Conacher was born in Toronto, Ontario on May 24, 1900. His middle name was given after the South African city of Pretoria, where British troops were fighting the Boer War at the time of his birth. He was the eldest son of Benjamin and Elizabeth Conacher, and the third of ten children overall. He had four brothers and five sisters. The family grew up in the neighourhood of Davenport, which his brother Charlie described as “one of Toronto’s higher class slums”.
His father was a teamster, and struggled to earn enough money to support the family. In the winter, he ploughed the snow off outdoor skating rinks to earn additional money. Conacher left school after the eighth grade to go to work and help support his siblings. For ten hours a day, he hauled sod, earning an extra dollar a week for his family.
All ten children were encouraged to participate in sports by the principal of Jesse Ketchum School, who felt that such pursuits would keep his students from getting into trouble. Conacher discovered that he was among the better players in any sport he tried, and quickly became a star at Canadian football, ice hockey and lacrosse. He realized his athletic ability could offer an escape from poverty.
Conacher was a prolific athlete, excelling in numerous sports at the same time. He played with 14 different teams during his teenage years, winning 11 championships. He was 16 years old when he won the Ontario lightweight wrestling championship, and at 20 won the Canadian amateur light-heavyweight boxing championship. In 1921, he fought, and was knocked out by heavyweight champion Jack Dempsey in an exhibition match. One year he famously hit a triple to win the Toronto city baseball championship, then rushed to the other side of the city to find his lacrosse team trailing 3–0 in the Ontario provincial final. He scored four goals and an assist to lead them to a comeback victory.
Rugby football was the first sport Conacher played, and it was his favourite. He first played organized football at the age of 12 as a middle wing with the Capitals in the Toronto Rugby Football League. He played four seasons with the team between 1912 and 1915, during which the Capitals won the city championship each year.
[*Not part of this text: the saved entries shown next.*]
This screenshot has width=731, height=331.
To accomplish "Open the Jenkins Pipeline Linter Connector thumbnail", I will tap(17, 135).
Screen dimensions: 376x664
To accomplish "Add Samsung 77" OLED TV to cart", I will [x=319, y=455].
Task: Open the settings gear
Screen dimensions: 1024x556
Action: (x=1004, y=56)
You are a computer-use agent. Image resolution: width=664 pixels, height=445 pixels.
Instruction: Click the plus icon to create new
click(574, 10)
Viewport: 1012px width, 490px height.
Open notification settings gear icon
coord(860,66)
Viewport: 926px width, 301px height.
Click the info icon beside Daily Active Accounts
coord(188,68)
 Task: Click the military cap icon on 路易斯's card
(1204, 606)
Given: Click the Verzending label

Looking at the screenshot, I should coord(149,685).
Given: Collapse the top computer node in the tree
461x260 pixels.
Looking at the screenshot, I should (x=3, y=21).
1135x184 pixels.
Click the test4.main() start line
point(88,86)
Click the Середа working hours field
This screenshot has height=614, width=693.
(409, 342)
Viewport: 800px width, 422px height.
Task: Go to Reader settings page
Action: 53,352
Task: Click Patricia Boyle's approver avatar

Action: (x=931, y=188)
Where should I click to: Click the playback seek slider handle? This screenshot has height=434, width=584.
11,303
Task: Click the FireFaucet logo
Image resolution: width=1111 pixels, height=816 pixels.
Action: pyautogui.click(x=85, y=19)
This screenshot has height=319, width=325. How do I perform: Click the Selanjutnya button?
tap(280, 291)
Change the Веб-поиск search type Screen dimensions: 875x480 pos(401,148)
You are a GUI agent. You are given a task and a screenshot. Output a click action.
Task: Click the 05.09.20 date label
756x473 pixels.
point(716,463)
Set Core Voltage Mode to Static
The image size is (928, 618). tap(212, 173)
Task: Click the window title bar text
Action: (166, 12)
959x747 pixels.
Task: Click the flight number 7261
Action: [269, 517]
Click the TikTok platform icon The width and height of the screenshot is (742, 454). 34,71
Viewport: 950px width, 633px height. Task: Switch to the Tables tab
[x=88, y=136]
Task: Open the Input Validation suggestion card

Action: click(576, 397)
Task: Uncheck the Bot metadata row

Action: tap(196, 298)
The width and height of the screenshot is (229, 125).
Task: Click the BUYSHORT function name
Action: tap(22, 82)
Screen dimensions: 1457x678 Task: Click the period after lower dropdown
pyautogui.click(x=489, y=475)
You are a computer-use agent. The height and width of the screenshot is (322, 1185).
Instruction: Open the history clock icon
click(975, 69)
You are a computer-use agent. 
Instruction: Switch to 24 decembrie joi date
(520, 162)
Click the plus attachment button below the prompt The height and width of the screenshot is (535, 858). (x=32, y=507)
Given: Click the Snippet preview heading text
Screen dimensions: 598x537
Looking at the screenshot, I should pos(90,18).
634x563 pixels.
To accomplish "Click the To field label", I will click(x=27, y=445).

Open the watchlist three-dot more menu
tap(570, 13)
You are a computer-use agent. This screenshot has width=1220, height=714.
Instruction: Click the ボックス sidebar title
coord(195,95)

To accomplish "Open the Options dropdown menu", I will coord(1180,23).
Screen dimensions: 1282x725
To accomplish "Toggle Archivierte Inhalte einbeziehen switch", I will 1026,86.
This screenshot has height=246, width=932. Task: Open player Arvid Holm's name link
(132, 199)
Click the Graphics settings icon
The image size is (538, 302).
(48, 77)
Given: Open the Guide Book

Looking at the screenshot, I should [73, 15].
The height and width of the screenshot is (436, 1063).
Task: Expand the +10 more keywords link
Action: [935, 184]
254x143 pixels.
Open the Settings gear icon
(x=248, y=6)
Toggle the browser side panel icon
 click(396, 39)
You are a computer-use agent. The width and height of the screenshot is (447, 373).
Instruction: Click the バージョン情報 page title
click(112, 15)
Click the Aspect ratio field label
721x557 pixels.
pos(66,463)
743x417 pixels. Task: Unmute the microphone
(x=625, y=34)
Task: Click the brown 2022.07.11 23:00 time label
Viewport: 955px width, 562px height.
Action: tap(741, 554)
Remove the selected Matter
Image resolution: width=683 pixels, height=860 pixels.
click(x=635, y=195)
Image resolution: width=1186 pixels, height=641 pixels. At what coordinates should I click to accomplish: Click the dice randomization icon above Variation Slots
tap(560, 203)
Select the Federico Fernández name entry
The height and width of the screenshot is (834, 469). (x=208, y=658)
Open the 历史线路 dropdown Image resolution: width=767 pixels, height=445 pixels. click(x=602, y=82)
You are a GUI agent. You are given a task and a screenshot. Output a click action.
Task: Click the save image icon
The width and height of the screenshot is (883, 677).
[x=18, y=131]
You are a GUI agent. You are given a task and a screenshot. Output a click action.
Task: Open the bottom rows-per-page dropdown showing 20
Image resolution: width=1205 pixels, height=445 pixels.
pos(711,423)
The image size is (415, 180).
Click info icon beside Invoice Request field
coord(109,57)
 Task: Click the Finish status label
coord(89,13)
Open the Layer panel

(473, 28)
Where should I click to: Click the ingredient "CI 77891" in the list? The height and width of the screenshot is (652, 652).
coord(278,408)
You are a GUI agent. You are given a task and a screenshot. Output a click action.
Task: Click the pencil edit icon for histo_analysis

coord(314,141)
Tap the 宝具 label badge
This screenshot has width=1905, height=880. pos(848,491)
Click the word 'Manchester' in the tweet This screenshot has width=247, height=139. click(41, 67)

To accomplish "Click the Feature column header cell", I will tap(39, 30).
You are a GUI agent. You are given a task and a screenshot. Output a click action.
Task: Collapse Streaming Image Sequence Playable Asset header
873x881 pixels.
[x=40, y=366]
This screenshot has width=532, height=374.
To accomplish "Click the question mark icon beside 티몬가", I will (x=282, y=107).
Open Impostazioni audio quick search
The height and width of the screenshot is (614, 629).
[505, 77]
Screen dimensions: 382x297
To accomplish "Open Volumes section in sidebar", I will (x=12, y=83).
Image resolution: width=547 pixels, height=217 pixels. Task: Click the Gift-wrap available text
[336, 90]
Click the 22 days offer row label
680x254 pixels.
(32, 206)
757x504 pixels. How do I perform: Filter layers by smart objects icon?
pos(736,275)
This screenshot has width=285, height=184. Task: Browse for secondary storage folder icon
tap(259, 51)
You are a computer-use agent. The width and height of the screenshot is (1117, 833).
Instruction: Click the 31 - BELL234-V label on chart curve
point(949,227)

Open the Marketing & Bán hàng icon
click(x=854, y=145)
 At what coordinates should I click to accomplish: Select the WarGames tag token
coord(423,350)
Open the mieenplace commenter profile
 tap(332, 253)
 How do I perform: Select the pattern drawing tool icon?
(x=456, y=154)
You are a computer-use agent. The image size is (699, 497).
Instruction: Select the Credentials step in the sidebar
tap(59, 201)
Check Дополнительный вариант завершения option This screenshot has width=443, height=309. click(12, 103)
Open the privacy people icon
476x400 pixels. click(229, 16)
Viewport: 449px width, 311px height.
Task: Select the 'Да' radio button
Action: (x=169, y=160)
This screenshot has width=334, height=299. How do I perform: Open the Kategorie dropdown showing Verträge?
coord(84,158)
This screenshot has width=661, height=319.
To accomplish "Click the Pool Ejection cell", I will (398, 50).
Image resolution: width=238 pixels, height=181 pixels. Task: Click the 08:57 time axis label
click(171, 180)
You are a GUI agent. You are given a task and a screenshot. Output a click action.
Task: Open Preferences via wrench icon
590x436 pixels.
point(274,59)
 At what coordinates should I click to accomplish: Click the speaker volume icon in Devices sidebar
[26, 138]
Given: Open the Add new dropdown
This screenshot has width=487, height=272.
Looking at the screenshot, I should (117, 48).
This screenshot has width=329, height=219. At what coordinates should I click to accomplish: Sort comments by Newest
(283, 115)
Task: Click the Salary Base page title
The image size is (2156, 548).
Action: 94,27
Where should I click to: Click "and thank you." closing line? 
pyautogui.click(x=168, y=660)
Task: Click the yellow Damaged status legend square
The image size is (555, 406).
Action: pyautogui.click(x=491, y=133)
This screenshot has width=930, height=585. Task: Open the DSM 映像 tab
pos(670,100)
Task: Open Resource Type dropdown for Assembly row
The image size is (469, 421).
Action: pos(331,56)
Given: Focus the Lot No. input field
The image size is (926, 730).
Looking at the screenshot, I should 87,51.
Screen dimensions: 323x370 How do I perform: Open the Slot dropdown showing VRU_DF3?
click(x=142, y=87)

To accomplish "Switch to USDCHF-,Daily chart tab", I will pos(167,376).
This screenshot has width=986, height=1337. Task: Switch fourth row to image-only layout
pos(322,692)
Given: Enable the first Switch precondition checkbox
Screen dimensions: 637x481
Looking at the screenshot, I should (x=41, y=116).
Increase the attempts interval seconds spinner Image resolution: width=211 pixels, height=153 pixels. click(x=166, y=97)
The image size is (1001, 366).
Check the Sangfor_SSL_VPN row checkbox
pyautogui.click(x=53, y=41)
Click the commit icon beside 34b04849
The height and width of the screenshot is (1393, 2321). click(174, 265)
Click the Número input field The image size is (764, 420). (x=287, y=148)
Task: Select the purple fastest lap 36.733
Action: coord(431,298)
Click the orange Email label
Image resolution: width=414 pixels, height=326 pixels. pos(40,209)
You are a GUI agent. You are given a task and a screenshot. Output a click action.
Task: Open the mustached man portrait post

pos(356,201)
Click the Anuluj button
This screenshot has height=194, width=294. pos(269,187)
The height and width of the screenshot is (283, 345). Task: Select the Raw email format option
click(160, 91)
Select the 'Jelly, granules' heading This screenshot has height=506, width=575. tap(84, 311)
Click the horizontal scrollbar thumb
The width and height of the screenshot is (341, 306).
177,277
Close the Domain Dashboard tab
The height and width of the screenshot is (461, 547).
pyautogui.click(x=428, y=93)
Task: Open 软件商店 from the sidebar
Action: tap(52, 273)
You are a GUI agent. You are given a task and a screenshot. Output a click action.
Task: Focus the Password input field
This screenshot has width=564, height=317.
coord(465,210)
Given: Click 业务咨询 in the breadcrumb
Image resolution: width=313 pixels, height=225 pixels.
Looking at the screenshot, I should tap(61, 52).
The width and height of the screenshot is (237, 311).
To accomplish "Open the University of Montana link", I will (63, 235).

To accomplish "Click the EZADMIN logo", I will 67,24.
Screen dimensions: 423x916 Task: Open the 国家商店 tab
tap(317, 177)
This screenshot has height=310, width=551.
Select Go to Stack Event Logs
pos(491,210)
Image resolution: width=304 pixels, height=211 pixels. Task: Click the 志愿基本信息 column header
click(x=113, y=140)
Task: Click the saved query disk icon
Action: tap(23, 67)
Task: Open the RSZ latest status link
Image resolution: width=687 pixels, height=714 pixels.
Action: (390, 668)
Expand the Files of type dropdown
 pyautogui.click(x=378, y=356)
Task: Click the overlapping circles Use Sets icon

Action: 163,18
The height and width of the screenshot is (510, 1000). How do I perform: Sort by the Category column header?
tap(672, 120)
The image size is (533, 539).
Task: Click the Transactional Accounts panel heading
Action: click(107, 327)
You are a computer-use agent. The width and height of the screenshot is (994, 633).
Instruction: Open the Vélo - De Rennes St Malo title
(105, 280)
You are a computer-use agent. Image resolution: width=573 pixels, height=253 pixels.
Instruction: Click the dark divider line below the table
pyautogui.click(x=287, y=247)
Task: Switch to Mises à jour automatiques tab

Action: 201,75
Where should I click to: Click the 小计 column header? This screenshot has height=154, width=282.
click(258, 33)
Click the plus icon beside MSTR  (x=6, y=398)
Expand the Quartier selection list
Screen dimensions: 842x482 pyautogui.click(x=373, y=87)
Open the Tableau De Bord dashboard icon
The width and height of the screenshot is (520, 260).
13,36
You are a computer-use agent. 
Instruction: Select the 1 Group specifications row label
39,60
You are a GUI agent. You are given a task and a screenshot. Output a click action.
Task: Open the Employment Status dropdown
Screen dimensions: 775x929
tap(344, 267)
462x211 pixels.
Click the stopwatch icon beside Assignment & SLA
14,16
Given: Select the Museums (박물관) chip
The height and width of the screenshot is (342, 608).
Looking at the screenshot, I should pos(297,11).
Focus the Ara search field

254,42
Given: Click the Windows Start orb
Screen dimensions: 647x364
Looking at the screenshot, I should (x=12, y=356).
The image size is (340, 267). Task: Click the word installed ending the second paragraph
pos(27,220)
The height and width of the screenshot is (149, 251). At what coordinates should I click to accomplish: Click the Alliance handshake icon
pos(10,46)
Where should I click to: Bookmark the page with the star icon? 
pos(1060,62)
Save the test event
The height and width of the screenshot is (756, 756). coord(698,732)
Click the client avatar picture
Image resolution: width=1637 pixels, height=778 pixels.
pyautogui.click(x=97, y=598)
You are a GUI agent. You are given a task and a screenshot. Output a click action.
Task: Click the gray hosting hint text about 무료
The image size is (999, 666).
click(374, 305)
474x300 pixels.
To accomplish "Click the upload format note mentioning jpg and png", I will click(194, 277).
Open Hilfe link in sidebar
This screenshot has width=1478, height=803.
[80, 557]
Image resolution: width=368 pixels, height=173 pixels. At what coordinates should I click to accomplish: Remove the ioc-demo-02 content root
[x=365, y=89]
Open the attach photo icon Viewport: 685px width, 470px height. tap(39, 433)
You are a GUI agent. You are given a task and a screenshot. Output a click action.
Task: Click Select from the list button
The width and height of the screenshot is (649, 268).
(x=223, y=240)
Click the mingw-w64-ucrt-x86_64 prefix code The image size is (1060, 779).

He won the Ontario championship as a junior with the Toronto Central YMCA in 1918, and in 1919 moved up to the intermediate level. With the intermediate Capitals, he was moved to into an offensive role as a halfback. He excelled in the role, and his team reached Ontario Rugby Football Union (ORFU) final. In that final, the Capitals’ opponents from Sarnia made stopping Conacher their priority, a strategy that proved the difference as Sarnia won the championship.
Conacher moved to the senior level in 1920 with the Toronto Rugby Club where his team again won the ORFU championship, but lost the eastern semifinal to the Toronto Argonauts of the Interprovincial Rugby Football Union (IRFU). His play impressed the Argonauts, who signed him for the 1921 season. In his first game with the Argonauts, he scored 23 of the team’s 27 points, and led the IRFU in scoring, accounting for 14 touchdowns and 90 of his team’s 167 points as they went undefeated in six games.
The Argonauts won the eastern championship, and faced the Edmonton Eskimos (renamed Edmonton ‘Elks’ in 1922) in the first east-west Grey Cup championship in Canadian history. Conacher rushed for 211 yards and scored 15 points in Toronto’s 23–0 victory to claim the national title.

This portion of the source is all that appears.